• [Source passage]:
================================

How do I find closed form for $\int|\cos x|\,dx$ for all real $x$?
It can be expressed as incomplete elliptic integral of the second kind:
$$\int|\cos x|\,dx=\int\sqrt{1-1^2\sin^2x}\,dx=E(x,1)$$
However, I feel that form without special function exists, because definite integral can be computed using only elementary functions by dividing it into several integrals.
On
The important thing to note is the property of absolute value function, i.e. $|x| = x\ \ \forall x \ge 0$ and $|x| = -x\ \ \forall x \le 0$
Thus, for the values of x where $\cos x$ is non-negative, the integral is $\int \cos x\ \ dx = \sin x + c$.

================================

• [Data shown]:

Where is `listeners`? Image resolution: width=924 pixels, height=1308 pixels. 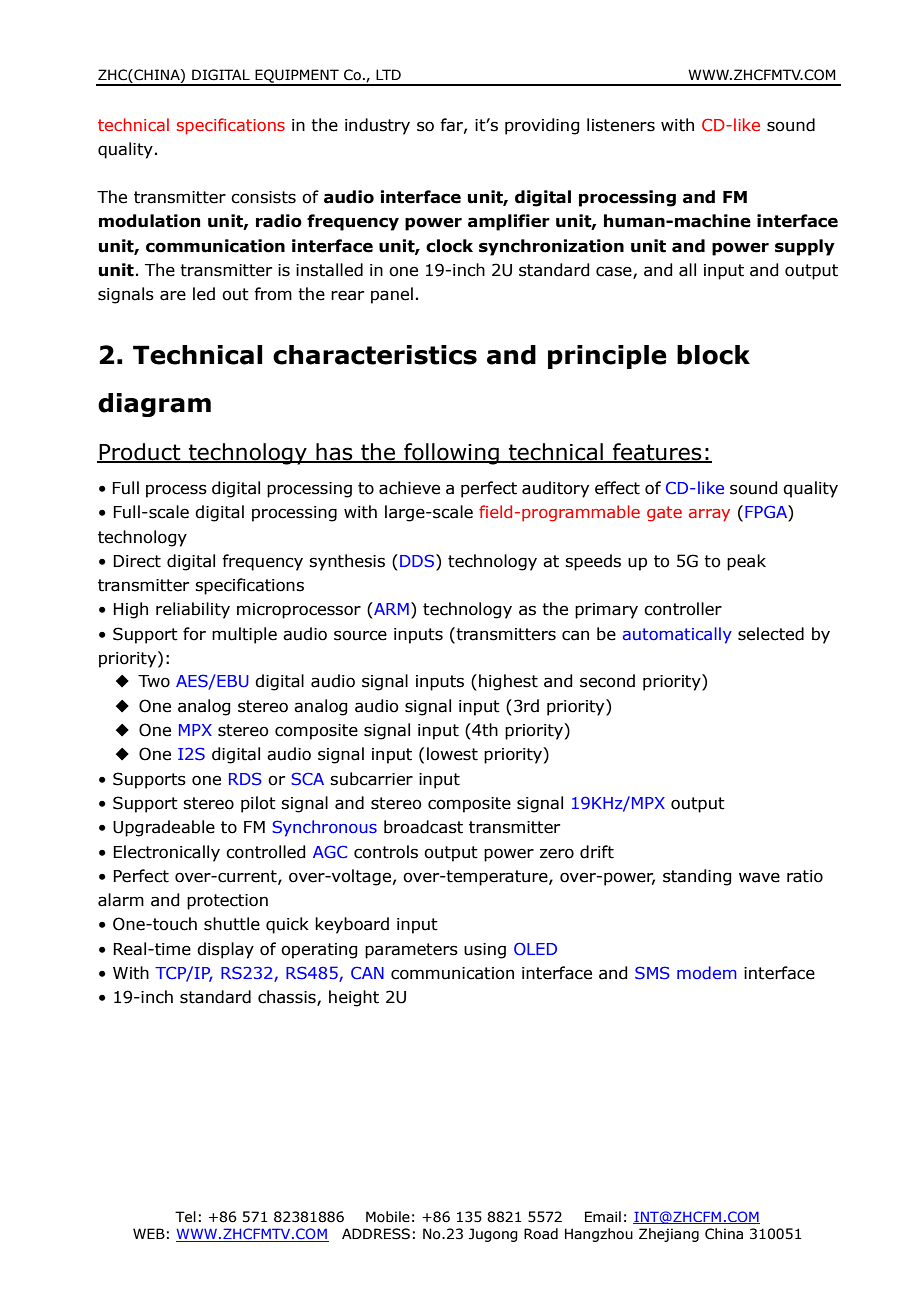 listeners is located at coordinates (621, 125).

================================

• [Stated exercise A]:
Answer these questions about the forum thread on integrating |cos x|, one line each:
(i) What special function does the thread say the integral can be expressed as?
(ii) According to the thread, how can the definite integral be computed using only elementary functions?
(iii) What result does the thread give for the integral where cos x is non-negative?
• [Stated exercise B]:
Restate the paragraph of the forum thread on integrating |cos x| that begins "However, I feel that form" in one shorter sentence, keeping its main facts.
• [Stated exercise C]:
Pick up the forum thread on integrating |cos x| after its final sentence and continue it.

• [Result A]:
(i) The incomplete elliptic integral of the second kind, E(x, 1).
(ii) By dividing it into several integrals.
(iii) sin x + c.

• [Result B]:
A form without special functions likely exists, since the definite integral can be computed with elementary functions alone by splitting it into several integrals.

• [Result C]:
Similarly, for the values of x where $\cos x$ is negative, the integral is $\int -\cos x\ \ dx = -\sin x + c$.
Combining the two parts, $\int \cos x dx = \text{sgn}(\cos x) \sin x + c$, where $\text{sgn(x)}$ is the Sign Function.
On
Like darya suggested in the comments, just multiply the RHS by $\mathrm{sgn}(\cos x)$
So $$\int |\cos x| \mathrm{d}x=\sin (x) \mathrm{sgn}(\cos x)+c$$
On
Denote by $S$ the set of odd multiples of ${\pi\over2}$. When $x\notin S$ then there is a well defined $k\in{\mathbb Z}$ with $$x\in J_k:=\left]k\pi-{\pi\over2},\ k\pi+{\pi\over 2}\right[\ .$$ For $x\in J_k$ let $$\hat x:=x-k\pi\ .$$ Then $|\hat x|<{\pi\over2}$, and $x-\hat x$ is constant on $J_k$.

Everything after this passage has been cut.